In the data that follows, find the line containing "Given: Open 声音 sound settings"; then quote that line and every line after it, exactly, through the last one.

┄┄┄┄┄┄

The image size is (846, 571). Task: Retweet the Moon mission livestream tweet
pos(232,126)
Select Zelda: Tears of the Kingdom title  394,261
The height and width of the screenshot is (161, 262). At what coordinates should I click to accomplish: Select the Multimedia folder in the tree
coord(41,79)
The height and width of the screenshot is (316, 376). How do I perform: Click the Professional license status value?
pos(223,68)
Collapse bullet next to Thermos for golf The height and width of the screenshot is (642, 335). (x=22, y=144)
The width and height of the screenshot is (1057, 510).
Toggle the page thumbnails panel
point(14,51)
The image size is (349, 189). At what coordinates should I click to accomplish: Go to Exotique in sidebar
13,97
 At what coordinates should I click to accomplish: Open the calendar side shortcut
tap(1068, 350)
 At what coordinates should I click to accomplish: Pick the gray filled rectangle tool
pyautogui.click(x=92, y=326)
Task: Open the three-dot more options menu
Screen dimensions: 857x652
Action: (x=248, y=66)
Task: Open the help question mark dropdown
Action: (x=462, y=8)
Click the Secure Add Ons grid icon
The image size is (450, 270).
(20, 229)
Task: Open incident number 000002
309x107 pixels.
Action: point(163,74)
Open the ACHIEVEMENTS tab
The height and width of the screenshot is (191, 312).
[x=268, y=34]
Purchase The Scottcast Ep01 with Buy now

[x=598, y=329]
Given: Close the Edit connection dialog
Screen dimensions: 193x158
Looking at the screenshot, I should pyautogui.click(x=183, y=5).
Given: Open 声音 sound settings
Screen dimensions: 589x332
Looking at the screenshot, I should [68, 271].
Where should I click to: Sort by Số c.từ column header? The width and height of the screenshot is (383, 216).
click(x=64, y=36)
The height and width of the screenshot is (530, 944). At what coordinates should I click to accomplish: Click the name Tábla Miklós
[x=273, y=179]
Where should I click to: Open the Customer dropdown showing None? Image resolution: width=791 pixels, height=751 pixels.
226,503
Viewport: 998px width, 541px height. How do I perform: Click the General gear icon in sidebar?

┄┄┄┄┄┄

Result:
Given: Open 声音 sound settings
Screen dimensions: 589x332
Looking at the screenshot, I should [68, 271].
Where should I click to: Sort by Số c.từ column header? The width and height of the screenshot is (383, 216).
click(x=64, y=36)
The height and width of the screenshot is (530, 944). At what coordinates should I click to accomplish: Click the name Tábla Miklós
[x=273, y=179]
Where should I click to: Open the Customer dropdown showing None? Image resolution: width=791 pixels, height=751 pixels.
226,503
Viewport: 998px width, 541px height. How do I perform: Click the General gear icon in sidebar?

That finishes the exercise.